Stored data entries:
##########

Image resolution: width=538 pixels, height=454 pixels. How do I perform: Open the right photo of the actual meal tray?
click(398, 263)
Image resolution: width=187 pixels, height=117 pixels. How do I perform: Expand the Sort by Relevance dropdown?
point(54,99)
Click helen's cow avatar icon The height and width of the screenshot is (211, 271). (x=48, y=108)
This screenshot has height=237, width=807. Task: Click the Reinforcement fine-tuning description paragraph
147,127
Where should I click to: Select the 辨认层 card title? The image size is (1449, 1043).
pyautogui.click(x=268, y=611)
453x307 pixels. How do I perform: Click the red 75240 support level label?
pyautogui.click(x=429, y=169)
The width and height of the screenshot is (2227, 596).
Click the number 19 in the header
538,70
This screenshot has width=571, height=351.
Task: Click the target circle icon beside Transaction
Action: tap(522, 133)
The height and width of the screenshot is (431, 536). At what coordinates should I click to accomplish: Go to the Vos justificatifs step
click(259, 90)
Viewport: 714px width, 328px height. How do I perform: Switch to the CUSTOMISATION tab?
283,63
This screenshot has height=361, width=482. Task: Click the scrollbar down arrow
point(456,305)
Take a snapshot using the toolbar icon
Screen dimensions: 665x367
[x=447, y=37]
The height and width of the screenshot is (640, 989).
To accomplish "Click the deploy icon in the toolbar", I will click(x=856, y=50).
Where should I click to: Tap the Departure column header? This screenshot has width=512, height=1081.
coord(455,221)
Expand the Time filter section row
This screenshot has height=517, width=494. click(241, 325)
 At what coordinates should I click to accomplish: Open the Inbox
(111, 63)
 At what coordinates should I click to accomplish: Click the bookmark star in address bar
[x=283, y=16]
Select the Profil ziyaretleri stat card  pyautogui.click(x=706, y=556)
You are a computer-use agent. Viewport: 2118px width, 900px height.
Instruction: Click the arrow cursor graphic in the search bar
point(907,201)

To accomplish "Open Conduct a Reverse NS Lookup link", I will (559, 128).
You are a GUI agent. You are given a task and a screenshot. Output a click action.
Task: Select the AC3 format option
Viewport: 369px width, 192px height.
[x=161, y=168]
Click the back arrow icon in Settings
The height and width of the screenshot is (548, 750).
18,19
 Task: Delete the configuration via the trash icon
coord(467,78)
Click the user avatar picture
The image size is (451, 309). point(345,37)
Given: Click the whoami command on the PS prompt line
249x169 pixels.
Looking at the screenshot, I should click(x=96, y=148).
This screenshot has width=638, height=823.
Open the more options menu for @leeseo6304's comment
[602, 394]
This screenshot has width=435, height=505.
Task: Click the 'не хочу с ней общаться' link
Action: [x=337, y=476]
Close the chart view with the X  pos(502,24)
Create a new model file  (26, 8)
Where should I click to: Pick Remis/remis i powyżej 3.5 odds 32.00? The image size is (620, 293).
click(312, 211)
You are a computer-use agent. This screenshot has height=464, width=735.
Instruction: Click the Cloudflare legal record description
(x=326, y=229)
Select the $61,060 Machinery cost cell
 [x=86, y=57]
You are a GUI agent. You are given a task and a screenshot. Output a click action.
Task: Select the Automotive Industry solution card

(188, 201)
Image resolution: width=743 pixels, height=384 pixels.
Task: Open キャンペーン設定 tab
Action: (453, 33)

##########

== Description of the task ==
Show every line from the entries above in which the word "agent" appears.

== Output of the task ==
You are a computer-use agent. Viewport: 2118px width, 900px height.
You are a GUI agent. You are given a task and a screenshot. Output a click action.
You are a computer-use agent. This screenshot has height=464, width=735.
You are a GUI agent. You are given a task and a screenshot. Output a click action.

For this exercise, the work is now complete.